The coastal area of Belize includes the greatest barrier reef in the northern hemisphere. Coral reef and marine habitat, and the tourism they attract, are huge resources of revenue for the united states.

Dr. Robert Griffin, an atmospheric and Earth science professor, was focusing on a NASA project to review the reef’s health when COVID-19 created the water quality research opportunity. Beneath the grant, Griffin and his team are studying how decreased tourism impacts urban and agricultural point and nonpoint resources of water pollutants.

“We are partnering with the Wildlife Conservation Society in Belize to venture out and collect water quality samples of predefined areas off the coast of Belize,” Dr. Griffin says. “These will be analyzed in a lab in Belize for nutrient and sediment loads, and we will utilize the field data to calibrate the satellite data we are collecting.”

The study is a fantastic exemplory case of using combined methods and a space-to-ground approach to data collection, he says.

“This aligns with this larger Belize study, which is focused on coral reef health in the US Educational, Scientific and Cultural Organization (UNESCO) World Heritage barrier reef site,” Dr. Griffin says.

But this study focuses on how water quality has, is, and can change therefore of COVID-19 related lockdowns in Belize, he says.

“The normally very substantial tourism industry was shut down, but agricultural activities continued so the idea is to see contributions each of these sources have to water quality in this area - which, of course, has implications for reef health.”

It’s a unique possibility to see how much tourism plays a part in water pollution and runoff when compared to other industries, says Dr. Griffin.

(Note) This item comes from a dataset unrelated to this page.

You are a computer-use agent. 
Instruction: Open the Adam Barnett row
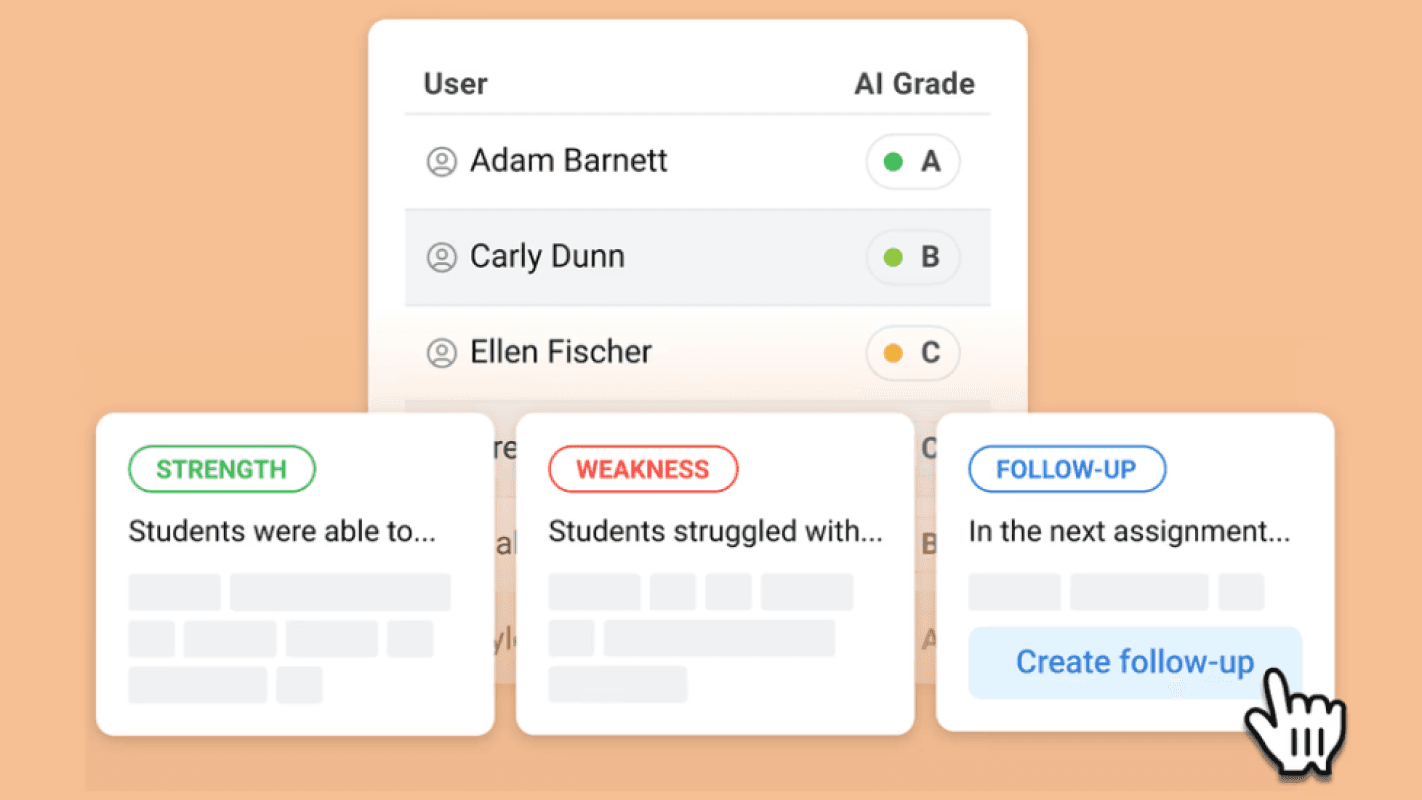pos(698,162)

“Mostly we’re concentrating on nutrients like nitrogen and phosphorous in the water, which are indicative of larger processes of non-point source pollution,” he says. “Because we have a natural test out the shutdown, we are able to isolate what some of these sources are and estimate their contributions to overall water quality.”

The study’s findings can help Belize’s Department of the surroundings understand the impacts of various kinds of land use on overall water quality in the Belize lagoon and offer a baseline for understanding how these impacts might impact coral reef and marine habitat health.

Dr. Emil Cherrington, a study scientist at UAH’s Earth System Science Center (ESSC) is dealing with Dr. Griffin, leveraging ESSC’s resources and the Department of Atmospheric and Earth Science to conduct the land cover part of the research.

Dr. Deepak Mishra, a University of Georgia associate professor of geography and a researcher at its Center for Integrative Conservation Research, has been collaborating wth his team to give attention to remote sensing of water quality. Nicole Auil-Gomez from the Wildlife Conservation Society and her team are concentrating on data collection.

“Grants like these are critical to opportunistic data collection during events like this,” Dr. Griffin says. “Thanks to the NASA Rapid Response and Novel Research in Earth Science program and Dr. Laura Lorenzoni, in addition to the NASA Biological Diversity and Ecological Forecasting program led by Dr. Woody Turner.”